■ What to do ■
Each line from the one containing "You are a computer-use agent. The" to the final line of the listing below must be transcribed exactly; all others are left out.

((

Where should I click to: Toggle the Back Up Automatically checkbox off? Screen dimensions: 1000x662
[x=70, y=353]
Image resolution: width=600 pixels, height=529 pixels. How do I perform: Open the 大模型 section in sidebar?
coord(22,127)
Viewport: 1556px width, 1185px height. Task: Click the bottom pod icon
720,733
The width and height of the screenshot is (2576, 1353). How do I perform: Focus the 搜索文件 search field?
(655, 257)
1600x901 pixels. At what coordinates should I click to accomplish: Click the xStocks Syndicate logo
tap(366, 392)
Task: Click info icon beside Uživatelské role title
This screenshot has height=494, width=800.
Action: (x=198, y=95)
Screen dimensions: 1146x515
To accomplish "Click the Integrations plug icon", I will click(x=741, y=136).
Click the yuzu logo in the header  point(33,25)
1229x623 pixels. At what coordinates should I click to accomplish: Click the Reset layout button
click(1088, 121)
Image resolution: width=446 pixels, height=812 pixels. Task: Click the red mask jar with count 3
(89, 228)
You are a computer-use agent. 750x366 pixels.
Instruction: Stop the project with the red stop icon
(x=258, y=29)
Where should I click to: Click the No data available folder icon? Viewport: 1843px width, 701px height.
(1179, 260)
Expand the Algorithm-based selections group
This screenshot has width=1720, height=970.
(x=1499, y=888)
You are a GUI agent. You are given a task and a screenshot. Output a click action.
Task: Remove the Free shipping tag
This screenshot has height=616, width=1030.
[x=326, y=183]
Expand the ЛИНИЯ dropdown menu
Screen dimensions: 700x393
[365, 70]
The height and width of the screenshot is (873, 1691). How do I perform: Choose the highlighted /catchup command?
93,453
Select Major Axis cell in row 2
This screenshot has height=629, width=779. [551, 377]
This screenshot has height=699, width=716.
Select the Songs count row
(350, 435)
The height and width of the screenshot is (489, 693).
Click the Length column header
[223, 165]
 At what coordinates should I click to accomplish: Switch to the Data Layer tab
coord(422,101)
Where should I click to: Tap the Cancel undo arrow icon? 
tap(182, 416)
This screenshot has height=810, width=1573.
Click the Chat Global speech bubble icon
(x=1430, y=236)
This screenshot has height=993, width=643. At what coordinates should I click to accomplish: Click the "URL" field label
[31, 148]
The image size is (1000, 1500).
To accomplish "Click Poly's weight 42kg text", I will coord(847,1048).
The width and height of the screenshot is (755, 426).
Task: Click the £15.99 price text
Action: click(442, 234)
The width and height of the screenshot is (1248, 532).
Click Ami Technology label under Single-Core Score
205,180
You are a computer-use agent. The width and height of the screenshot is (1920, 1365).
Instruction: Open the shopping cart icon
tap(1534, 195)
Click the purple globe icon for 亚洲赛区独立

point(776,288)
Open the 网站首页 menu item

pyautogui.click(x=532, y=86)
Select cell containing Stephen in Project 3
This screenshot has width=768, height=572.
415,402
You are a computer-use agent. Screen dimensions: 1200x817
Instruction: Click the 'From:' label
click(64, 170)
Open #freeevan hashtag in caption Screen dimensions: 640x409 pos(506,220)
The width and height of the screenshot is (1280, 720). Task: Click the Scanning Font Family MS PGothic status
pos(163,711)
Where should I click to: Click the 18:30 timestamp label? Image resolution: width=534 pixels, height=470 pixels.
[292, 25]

))

■ Exercise solution ■
You are a computer-use agent. The width and height of the screenshot is (1920, 1365).
Instruction: Open the shopping cart icon
tap(1534, 195)
Click the purple globe icon for 亚洲赛区独立

point(776,288)
Open the 网站首页 menu item

pyautogui.click(x=532, y=86)
Select cell containing Stephen in Project 3
This screenshot has width=768, height=572.
415,402
You are a computer-use agent. Screen dimensions: 1200x817
Instruction: Click the 'From:' label
click(64, 170)
Open #freeevan hashtag in caption Screen dimensions: 640x409 pos(506,220)
The width and height of the screenshot is (1280, 720). Task: Click the Scanning Font Family MS PGothic status
pos(163,711)
Where should I click to: Click the 18:30 timestamp label? Image resolution: width=534 pixels, height=470 pixels.
[292, 25]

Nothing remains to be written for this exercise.